Atomic Habits by James Clear- Book Review


 

Best for:

Atomic Habits is best for those looking to learn more about effective and long-lasting habit change. It’s also best for those who are interested in psychology, long-term success, and environmental influences on behavior.

Difficulty to digest:

Atomic Habits is fairly easy to digest. Everyone should be able to get the core concepts from a single read-through.

Key Insights of Atomic Habits:

Atomic Habits by James Clear is a focused, straightforward, and knowledgeable exploration of habits. While the primary thrust is habit change, Clear also touches on related concepts like identity, success, skill mastery, and accountability. He focuses more on beginners but includes concepts the vast majority of individuals are likely to find useful, regardless of their baseline. As a bonus, each section contains nice summaries.

Atomic Habits starts by making a case for habit development. In essence, the idea is that the benefits or detriments of habits follow a compounding scale. Simply improving a small amount each day, slightly altering habits with 1% improvements yields massive returns over time. We may not see results right away, or even quickly, but the end result will be completely altered by our daily trajectory.

To start this, however, we must become aware of our habits. Habits are, by their very definition, parts of our life generally on autopilot. Clear advocates doing an audit of your daily life to see what actions you’re taking and how effective they are. Then you can decide which ones to keep and which ones to remote.

Habit Change & Identity

The book also covers how habit change works in tandem with identity. Each action is essentially a vote for the type of person you’d like to become. When you set an identity and take action, you create evidence proving you’re that type of person. This can become self-fulfilling as both the habits and the identity reinforce one another.

Afterward, the majority of the book focuses on habit change. Clear outlines the process which builds habits; cue, craving, response, reward. In essence, certain stimuli create desire – when acting on these desires provides a reward of some sort, habits form. Frequency is more important than duration here. By acting on each piece of this formula, we can control the habit change process and shape our behaviors more closely to our desires.

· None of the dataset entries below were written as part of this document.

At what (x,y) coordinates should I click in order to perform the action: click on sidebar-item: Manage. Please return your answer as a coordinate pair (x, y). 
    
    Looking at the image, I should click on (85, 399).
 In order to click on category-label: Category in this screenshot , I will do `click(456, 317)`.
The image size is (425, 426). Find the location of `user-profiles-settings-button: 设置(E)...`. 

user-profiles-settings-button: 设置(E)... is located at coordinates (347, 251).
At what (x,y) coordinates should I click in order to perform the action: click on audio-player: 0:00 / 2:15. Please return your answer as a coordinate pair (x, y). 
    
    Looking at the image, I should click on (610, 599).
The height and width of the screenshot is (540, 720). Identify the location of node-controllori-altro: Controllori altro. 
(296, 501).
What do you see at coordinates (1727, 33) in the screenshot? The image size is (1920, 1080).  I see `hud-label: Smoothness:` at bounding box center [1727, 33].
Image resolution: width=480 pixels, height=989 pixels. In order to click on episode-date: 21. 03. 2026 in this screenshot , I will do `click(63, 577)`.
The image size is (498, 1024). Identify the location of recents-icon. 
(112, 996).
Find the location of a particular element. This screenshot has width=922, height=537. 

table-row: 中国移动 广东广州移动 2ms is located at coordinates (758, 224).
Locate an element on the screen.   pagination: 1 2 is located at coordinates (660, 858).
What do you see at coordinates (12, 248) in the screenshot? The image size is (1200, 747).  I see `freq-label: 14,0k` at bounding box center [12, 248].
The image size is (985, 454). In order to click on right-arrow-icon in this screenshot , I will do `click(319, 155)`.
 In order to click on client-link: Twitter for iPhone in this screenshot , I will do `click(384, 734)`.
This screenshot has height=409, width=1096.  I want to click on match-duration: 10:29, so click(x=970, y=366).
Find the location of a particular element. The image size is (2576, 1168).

Atomic Habits then outlines parallel actions we can take; make it obvious, make it easy, make it attractive, make it satisfying. By taking these actions (or their opposites) we can reinforce particular behaviors. Through the book, Clear touches on specific ways we can take these actions such as shaping our environment, putting ourselves in (or creating) the right culture, and working with our genetic predispositions.

A number of other examples and tactics are shared as well. For example, temptation bundling or combining a more desirable activity with a less desirable one. This way you can get the satisfaction of the pleasurable activity while ensuring you complete the other one as well.

Final Opinion on Atomic Habits:

Atomic Habits is a powerful guide for understanding habit change. Clear approaches habit change from a number of different angles and holistically as well. Whether you’re a beginner or more advanced, you’re likely to find some useful information. It is a recommended read.

Other considerations:

The very end of the book is something of a departure from the rest of the book. It feels far less polished and like a place where every other idea that didn’t fit the book ended up. While Atomic Habits as a whole feels really polished, you may want to skip the end where there’s a bunch of very loosely related bullet points.

Applicable Content:

  1. What habit are you working on developing right now?
  2. What identity or value does that habit feed?
  3. How can you make it more obvious, easier, more attractive, or more satisfying?